ニコは歯ぎしりをした。クローティスと、あの工作員と、運命を檻のように用いて人々を操作する神託者と何ら変わりなかった。ニコは競技会で宣言を行うための、訓練された声で戦乙女たちへと告げた。
「私は皆さんの誰も耳にしたことのない地、テーロスから来ました。ニコ・アリスといいます。そして意味のない死を止めさせるために皆さんの一人を捕え、ここへ至る手段を見つけました。ブレタガルドの二氏族が力を合わせて、皆さんに警告を伝えるために――星界の大蛇が迫っています。それは皆さんの聖堂を壊し、死者たちは消え、湖は飲み尽くされるといいます。ここには饗宴の食べ残し以外何も残らないでしょう!」
白金の髪と白い肌の戦乙女が、顎を掌の上に乗せた。世界樹の枝の間にうねる黒雲の中、その姿は鋭く、けれど慰めをくれた。
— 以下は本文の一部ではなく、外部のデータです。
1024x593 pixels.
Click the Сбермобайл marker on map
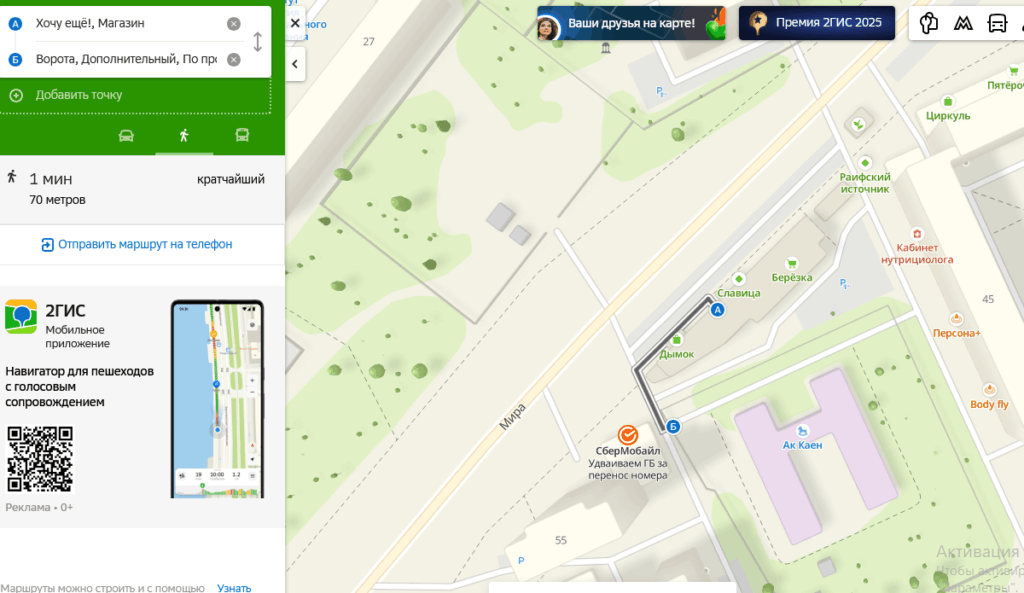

「可笑しい上に不可能です。ヴァルクマーの湖とその上に浮かぶ全ては私たちの血であり骨。気付かないなどということはありえません」
そこへニコがプレタガルドで鏡へと閉じ込めた黒の戦乙女、アーヴタイルが現われます。
そして、そのパートナーの白の戦乙女リトヴァが領界の異変を告げました。
ニコが全員を説得しようとする中、白の戦乙女は空を見て凍り付きます。
「我らが全ての母……!」
空には領界の姿がいくつも映り、重力が相対して炎の湖が上方へと流れ、まるで空間そのものが形どるように。
そして現われた巨大なる蛇は、金切声で空を揺らしたのでした。
ニコは両手で耳を覆い、だがその手も恐怖に感覚を失った。
「コーマ」 アーヴタイルが息を吐いた。「星界の大蛇」
コーマとの戦い
「このようなことは、ありえません!」 リトヴァが低く呟いた。
「何者かが放ったに――送り込んだに違いない。だが何が我々を攻撃しようというのか? 何故だ?」 アーヴタイルは口ごもった。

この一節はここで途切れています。